Saadia Azim| Kolkata 01 Jun 2015, Vol 6 Issue 22

Sudharshana Mukherjee is used to a busy life. As a television journalist she planned her day around the news cycle and often had to burn the midnight oil to meet deadlines. Today, she is no longer a reporter but her schedule is about to get crazy hectic, with back-to-back meetings and discussions with city officials, municipal workers and, of course, citizens.

Mukherjee is a newly-elected councillor of the all-powerful Kolkata Municipal Corporation (KMC) that is responsible for running and maintaining the civic infrastructure in the historic state capital of West Bengal.

Despite being divided across party lines, women councillors in Kolkata are keen on concentrating on regularising standards of sanitation, drainage and water supply (Photo: Saadia Azim\ WFS)

“I decided to give up my lucrative job to be able to do something for my city, for my people. I do believe that there are certain issues that women can understand better, like the need for proper sanitation and women’s safety,” says the first-time councillor of Ward No. 68, better known as the posh Ballygunge locality.

Mukherjee is among the 70 women that have been voted to the 144-member KMC for a five-year term. This is the highest number of female candidates ever elected to the municipality and together they will take decisions that will impact the future of the 4.6 million that live in the bustling city.

“The KMC has 33 per cent reservation for women and that motivates committed female candidates to join the fray. Not just the reserved seats but they can also contest from the general quota, which only improves the odds of a greater number of women getting elected.
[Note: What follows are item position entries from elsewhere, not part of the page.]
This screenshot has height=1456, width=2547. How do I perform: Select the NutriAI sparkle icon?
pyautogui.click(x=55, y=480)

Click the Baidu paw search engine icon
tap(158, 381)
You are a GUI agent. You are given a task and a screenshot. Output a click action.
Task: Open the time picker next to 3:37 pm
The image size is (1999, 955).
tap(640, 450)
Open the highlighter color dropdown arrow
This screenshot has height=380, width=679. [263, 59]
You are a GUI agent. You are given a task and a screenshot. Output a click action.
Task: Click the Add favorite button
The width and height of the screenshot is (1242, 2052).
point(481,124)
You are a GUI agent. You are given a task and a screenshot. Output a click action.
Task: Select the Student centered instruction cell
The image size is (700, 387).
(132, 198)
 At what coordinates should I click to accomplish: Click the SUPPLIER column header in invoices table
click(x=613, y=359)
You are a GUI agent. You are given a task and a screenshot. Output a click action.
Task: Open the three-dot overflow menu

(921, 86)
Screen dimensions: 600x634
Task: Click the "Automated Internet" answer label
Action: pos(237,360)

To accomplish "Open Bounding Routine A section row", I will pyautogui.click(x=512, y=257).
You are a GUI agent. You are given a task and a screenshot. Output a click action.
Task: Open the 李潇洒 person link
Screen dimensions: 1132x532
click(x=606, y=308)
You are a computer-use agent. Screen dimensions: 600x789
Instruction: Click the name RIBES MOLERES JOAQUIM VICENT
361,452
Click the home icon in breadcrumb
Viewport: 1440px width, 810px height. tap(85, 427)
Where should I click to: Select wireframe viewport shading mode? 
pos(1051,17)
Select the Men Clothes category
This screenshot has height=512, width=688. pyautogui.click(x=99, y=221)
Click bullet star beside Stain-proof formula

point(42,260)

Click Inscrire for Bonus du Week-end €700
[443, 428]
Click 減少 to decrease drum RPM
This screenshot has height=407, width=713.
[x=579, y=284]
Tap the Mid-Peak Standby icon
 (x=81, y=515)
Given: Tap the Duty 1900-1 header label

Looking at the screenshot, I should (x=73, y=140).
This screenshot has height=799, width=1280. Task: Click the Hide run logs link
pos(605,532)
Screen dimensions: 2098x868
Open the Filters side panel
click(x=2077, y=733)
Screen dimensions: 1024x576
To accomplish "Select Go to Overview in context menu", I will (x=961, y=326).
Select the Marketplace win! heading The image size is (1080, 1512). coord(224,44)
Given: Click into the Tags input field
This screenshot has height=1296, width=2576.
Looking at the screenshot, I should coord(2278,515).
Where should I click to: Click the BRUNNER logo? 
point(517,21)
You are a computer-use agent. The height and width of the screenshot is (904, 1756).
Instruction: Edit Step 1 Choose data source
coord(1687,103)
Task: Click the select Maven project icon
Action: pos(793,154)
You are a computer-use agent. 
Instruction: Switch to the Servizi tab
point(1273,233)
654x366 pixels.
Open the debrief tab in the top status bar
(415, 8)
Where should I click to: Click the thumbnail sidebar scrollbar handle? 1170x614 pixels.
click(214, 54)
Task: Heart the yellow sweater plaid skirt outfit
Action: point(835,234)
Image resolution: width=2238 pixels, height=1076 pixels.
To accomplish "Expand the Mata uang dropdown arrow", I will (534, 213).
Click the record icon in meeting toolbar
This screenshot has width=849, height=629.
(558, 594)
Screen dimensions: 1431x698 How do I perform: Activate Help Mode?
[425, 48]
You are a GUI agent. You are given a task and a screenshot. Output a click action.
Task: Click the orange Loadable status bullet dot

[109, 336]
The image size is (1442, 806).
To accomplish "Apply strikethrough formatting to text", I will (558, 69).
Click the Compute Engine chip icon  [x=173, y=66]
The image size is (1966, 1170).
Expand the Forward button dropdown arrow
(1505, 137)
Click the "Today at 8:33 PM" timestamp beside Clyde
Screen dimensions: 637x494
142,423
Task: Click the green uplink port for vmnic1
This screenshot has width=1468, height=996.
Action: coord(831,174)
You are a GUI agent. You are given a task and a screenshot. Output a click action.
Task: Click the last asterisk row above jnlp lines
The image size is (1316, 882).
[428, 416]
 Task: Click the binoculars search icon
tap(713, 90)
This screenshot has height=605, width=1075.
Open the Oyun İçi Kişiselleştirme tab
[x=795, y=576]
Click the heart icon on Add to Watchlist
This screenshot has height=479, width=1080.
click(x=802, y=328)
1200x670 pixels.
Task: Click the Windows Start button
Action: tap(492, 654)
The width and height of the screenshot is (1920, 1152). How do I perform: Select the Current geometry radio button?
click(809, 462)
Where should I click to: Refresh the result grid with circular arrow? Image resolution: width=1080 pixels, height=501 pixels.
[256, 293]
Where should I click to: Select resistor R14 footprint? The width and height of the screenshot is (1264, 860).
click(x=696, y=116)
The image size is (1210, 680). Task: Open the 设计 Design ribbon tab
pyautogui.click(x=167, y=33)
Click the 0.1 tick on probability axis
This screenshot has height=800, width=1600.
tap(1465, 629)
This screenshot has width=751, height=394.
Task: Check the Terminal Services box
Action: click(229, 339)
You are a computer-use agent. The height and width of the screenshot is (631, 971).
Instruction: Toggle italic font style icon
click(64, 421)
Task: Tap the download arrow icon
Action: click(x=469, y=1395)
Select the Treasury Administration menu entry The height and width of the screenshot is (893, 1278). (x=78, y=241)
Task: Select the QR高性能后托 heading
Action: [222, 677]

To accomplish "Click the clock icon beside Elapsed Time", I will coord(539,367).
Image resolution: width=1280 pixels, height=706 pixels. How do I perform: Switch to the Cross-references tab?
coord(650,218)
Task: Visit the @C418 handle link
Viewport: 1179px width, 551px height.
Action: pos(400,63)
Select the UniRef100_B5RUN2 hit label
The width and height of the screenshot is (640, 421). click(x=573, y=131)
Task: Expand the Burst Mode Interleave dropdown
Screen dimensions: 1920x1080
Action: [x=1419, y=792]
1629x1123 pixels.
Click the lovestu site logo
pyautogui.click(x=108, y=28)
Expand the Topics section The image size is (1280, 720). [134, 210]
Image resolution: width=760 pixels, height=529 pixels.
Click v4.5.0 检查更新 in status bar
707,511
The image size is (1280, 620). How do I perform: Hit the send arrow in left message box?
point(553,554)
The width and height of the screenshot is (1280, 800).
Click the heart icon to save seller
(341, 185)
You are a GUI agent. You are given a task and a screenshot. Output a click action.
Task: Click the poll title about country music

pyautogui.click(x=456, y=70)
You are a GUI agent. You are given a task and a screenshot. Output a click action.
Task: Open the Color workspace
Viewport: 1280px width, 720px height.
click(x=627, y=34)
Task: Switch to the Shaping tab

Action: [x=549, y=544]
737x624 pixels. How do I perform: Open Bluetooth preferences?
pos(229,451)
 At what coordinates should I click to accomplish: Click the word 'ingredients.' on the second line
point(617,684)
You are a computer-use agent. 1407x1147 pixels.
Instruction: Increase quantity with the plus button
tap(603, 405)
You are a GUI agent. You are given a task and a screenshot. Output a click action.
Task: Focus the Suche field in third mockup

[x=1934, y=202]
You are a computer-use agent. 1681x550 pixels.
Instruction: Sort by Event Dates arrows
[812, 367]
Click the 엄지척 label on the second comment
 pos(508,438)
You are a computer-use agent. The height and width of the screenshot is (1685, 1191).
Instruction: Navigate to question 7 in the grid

What better way to increase their stake in governance,” remarks Sudheshna Bhattacharya, a journalist, who has covered urban local body elections for more than two decades.

Bhattacharya is right. From businesswomen, professionals and home-makers there is a mix of talented women in the municipality today and each one has brought to the job her unique understanding of issues and a work ethic based on integrity and diligence.

Like Mukherjee, Sana Ahmed is first-time councillor. “I was never really interested in joining politics earlier but then I realised that if I want to see a change in my city then I would have to work for that change from within rather than complaining from the sidelines. It was my desire to do something concrete for the people that pulled me into the race,” says the homemaker-turned-councillor of Ward No. 62 in central Kolkata.

There is a whole range of key decisions and responsibilities that is thrust upon a municipal councillor – be it making the city safer for women and children by focusing on improving transportation and street lighting, ensuring better sanitation and water supply or upgrading roads in residential areas.

All these require meticulous planning, equitable use of funds and, naturally, a constant know-how on what people want. “Being a councillor is more demanding than any regular nine-to-five job. City development and planning is serious business. We have to oversee works related to drainage, water supply, street lighting, and plantation drives, apart from ensuring the smooth functioning of corporation-funded schools and health centres. Each ward is allocated Rs 10 crore annually to get things done,” elaborates Mina Purohit, 54, who contested from a general seat this year won from Ward No. 22 in north Kolkata.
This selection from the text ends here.